Another federal mandate, another increase in costs
The Trudeau government’s grand plan to cut Canada’s greenhouse gas emissions to “net-zero” by 2050 has spawned yet another set of policies that will harm Canadians. This time, the government plans to raise the costs of government by raising the costs of what government builds or purchases—think infrastructure projects such as highways, and purchasing of supplies for vast number of government facilities.
Beginning April 1, 2023, any Government of Canada supplier wanting to fulfill government procurements equalling or exceeding $25 million must disclose their greenhouse gas (GHG) emissions and set reduction targets. And government construction contractors must now report and reduce the carbon footprint of all new major government construction projects, starting with concrete.
The government will generously grant compliance status for the new standard to companies that have already embraced its supposedly voluntary “Net Zero Challenge,” in accordance with the government’s definition of voluntary—basically, if you want to keep doing business with the government, one of the biggest buyers in Canada, you must do this, this and this.
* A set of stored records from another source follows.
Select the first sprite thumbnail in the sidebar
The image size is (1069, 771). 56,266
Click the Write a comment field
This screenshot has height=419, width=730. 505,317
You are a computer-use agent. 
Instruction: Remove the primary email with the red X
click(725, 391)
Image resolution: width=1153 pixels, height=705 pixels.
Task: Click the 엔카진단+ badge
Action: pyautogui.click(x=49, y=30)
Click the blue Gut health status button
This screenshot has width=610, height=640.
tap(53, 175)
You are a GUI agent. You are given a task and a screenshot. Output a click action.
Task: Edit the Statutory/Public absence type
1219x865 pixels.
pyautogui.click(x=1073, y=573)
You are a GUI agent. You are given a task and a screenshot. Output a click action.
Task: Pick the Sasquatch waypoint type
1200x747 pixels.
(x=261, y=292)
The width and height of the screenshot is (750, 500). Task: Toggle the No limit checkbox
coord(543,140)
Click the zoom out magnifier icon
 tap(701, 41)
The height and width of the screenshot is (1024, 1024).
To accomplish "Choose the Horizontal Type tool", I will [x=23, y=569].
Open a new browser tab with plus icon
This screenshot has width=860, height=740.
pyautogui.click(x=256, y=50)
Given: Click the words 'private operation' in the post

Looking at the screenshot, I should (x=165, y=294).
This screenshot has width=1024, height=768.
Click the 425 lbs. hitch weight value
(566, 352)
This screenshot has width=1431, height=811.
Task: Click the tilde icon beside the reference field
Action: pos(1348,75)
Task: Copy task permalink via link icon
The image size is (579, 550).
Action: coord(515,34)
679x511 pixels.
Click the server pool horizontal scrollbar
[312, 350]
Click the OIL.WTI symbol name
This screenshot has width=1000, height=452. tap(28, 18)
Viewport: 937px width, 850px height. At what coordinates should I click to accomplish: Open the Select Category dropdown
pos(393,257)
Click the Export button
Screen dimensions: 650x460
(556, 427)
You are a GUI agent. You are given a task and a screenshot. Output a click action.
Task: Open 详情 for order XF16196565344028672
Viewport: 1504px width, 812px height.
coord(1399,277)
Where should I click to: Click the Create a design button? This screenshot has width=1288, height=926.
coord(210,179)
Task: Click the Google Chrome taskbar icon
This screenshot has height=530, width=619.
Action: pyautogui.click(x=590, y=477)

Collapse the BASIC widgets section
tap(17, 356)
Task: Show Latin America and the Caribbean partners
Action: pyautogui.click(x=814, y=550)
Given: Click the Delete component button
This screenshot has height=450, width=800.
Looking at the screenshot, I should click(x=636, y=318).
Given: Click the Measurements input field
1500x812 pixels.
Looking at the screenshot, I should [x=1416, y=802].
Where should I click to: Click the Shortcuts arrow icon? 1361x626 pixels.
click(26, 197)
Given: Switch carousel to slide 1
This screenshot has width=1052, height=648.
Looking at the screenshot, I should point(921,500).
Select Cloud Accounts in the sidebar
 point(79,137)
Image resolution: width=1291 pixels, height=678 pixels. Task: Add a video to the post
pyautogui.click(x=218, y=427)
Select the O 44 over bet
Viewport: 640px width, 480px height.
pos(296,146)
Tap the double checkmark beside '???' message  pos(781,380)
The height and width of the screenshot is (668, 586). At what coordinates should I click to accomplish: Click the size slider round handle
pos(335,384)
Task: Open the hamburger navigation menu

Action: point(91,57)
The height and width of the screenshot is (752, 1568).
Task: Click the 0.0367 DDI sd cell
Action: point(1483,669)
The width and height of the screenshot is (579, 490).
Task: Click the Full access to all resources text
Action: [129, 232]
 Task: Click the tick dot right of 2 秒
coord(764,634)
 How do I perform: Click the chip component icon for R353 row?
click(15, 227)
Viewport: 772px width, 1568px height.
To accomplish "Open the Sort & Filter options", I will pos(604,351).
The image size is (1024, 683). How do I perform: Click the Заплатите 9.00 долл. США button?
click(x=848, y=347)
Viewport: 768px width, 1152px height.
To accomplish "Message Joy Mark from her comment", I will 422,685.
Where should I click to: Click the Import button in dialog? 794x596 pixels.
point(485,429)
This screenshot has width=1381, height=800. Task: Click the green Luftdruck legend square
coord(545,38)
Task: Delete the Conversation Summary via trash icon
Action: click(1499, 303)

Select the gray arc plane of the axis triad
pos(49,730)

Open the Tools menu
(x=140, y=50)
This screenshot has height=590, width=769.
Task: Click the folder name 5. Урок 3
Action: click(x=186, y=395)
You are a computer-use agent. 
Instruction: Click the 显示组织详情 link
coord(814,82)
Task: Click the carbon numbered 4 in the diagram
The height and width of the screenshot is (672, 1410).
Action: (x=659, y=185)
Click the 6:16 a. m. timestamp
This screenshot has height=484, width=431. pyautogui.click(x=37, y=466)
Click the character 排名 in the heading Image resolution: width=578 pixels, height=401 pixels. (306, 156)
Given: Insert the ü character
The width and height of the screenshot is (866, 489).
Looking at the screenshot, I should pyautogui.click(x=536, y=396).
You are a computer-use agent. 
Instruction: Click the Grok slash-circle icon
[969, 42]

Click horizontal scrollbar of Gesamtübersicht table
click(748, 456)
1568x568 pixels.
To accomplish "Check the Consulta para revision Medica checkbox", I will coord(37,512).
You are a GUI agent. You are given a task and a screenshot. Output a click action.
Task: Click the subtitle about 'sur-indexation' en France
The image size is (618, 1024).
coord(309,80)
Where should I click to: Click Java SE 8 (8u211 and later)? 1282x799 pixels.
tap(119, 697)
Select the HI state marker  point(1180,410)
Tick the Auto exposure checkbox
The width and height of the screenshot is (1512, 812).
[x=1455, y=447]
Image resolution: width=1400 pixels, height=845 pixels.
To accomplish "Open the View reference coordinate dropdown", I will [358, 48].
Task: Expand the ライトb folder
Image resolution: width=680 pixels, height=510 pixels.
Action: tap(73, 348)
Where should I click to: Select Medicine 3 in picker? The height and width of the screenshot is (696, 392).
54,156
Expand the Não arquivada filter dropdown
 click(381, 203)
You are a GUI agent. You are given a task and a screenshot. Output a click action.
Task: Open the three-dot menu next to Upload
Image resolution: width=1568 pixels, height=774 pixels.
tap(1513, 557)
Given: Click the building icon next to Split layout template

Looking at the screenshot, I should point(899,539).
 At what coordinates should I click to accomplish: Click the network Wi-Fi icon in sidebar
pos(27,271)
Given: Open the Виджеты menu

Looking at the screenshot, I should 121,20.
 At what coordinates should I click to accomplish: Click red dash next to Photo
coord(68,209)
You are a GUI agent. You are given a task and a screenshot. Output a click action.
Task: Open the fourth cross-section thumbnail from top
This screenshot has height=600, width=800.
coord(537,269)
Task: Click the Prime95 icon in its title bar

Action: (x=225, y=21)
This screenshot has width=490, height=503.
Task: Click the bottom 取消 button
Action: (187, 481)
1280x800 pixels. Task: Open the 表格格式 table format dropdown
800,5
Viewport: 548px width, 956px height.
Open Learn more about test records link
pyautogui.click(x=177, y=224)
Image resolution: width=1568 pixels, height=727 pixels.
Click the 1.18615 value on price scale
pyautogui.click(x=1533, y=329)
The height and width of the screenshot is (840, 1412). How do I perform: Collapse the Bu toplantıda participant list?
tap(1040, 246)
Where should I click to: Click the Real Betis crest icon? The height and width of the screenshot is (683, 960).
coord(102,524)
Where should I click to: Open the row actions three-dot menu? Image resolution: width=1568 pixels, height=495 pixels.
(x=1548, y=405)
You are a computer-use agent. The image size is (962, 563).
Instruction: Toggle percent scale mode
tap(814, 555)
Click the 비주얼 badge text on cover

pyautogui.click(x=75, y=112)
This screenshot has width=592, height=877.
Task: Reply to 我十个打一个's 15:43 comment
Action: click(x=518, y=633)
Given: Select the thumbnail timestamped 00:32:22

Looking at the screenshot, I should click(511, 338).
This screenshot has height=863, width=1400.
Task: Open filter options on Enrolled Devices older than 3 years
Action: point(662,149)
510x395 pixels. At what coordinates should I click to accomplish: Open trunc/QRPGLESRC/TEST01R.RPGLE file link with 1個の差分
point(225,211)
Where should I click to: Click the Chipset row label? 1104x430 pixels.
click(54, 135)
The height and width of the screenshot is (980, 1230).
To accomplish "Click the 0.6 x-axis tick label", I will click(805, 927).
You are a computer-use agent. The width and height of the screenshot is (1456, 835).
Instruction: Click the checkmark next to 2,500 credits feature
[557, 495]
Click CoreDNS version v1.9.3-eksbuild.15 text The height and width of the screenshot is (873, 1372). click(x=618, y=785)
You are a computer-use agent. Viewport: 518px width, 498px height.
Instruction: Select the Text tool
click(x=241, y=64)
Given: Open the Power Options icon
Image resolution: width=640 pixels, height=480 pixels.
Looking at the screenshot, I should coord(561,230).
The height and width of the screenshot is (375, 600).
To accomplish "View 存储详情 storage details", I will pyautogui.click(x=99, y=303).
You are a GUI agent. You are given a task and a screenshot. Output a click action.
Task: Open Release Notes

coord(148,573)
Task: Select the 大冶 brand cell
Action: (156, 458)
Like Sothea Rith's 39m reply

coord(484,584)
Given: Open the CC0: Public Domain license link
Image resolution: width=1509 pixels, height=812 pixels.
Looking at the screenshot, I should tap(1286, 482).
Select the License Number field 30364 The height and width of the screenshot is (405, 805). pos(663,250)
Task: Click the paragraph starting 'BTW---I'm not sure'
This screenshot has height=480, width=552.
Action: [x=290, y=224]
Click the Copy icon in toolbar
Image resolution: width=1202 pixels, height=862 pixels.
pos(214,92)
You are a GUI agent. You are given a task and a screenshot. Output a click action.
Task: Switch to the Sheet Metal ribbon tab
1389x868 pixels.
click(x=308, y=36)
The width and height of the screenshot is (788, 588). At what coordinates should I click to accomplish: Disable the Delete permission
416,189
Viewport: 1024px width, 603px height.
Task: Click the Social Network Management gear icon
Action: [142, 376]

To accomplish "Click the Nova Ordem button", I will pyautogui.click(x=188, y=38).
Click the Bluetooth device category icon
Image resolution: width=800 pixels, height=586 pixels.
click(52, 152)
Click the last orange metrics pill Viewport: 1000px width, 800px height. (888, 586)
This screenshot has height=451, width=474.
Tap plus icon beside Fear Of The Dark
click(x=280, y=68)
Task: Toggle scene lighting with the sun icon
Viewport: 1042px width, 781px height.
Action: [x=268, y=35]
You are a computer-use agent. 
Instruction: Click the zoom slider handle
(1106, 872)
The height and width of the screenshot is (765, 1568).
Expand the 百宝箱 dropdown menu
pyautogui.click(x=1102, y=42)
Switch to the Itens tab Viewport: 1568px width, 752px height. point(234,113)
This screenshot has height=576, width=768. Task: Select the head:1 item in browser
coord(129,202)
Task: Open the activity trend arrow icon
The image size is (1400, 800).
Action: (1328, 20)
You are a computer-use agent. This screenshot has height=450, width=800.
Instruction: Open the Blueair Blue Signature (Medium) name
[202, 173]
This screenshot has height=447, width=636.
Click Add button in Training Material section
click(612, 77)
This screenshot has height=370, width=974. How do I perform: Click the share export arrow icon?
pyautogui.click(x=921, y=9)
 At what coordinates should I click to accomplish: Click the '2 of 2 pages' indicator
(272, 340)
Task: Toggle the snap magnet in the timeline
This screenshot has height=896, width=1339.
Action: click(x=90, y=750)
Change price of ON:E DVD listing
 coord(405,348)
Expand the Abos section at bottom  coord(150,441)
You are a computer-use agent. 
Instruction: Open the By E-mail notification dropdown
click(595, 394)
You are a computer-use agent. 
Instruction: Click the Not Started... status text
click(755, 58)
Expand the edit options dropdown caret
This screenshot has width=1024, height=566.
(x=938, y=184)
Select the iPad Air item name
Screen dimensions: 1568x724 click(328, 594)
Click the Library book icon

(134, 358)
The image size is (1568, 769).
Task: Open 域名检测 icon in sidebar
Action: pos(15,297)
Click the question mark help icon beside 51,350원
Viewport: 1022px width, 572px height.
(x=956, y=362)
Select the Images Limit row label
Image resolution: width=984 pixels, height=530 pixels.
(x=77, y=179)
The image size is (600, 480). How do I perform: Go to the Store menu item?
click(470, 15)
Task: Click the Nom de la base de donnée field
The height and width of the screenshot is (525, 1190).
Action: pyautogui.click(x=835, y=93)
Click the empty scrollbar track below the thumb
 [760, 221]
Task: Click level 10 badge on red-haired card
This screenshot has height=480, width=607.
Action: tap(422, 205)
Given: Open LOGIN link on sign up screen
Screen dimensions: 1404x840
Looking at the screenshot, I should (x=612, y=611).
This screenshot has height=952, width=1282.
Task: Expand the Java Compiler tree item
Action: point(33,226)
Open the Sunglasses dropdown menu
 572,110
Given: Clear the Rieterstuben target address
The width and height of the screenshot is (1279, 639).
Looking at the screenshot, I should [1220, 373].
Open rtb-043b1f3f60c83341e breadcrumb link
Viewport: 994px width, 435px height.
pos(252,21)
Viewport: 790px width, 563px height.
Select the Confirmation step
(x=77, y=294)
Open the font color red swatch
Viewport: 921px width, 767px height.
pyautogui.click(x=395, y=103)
And lest you think it will end with forcing construction companies to buy “lower-carbon” concrete, think again. According to the government, “the Net-Zero Challenge will not only be for businesses, but also for cities. We are committed to expand the program to public entities and local government to ensure all parts of the economy are moving toward net-zero.”
How will this new concrete initiative translate into higher costs for infrastructure and government for Canadians?
Before we answer that, several organizations have wrongly suggested the shift to low-carbon concrete will be low cost. For example, Rocky Mountain Institute, an U.S. environmental group, suggests cost increases of as little as one per cent in the shift to low-carbon concrete. Admittedly, one per cent doesn’t seem like much, but considering the amount government spends on concrete infrastructure, that would add up quickly. According to Statistics Canada, capital investment in infrastructure assets totalled about $108 billion in 2021, and much of that involved concrete. So, bumping that by 1 per cent would add about $1.1 billion to the roadway construction bill.
But what does real-world experience suggest? The state of Oregon conducted a pilot project, Low-Carbon Concrete in Residential Construction, and found a “5% cost premium for the concrete work in this project” and that the “concrete sub-contractor reported that he may bid future jobs with a 7-10% premium dependent on the supplier and experience of the finishers.” Given government’s limited history of frugality, the government would likely get hit with that 10 per cent premium tacked onto the low-carbon concrete builds, which for Canada (based on that StatsCan data) in 2021 would have added a cool approximate $11 billion to Canada’s bill for transportation infrastructure. That’s infrastructure Canadians pay for with their taxes. A billion here, half a billion there, and soon you’re talking real money.
And for those wondering about benefits, it should be noted that Canadian GHG emissions from the industrial sector’s use of cement was only 4.7 metric tonnes (MT) of carbon dioxide equivalent in 2019, out of total Canadian GHG emissions of 738 MT in 2019 or 0.6 per cent of Canadian emissions. If there’s an environmental benefit here, it’s vanishingly small.
The Trudeau government’s new mandate for low-carbon concrete is simply one example of how this fixation on GHG emission reductions will raise the costs of what Canadians do in even the most prosaic chores such as repaving the driveway. But writ large, as government expressly states is its intent, government’s carbon crusade will saddle Canadians with higher costs across the board, including higher costs for government and its infrastructure. Something to think about when government proclaims yet another “investment” in infrastructure.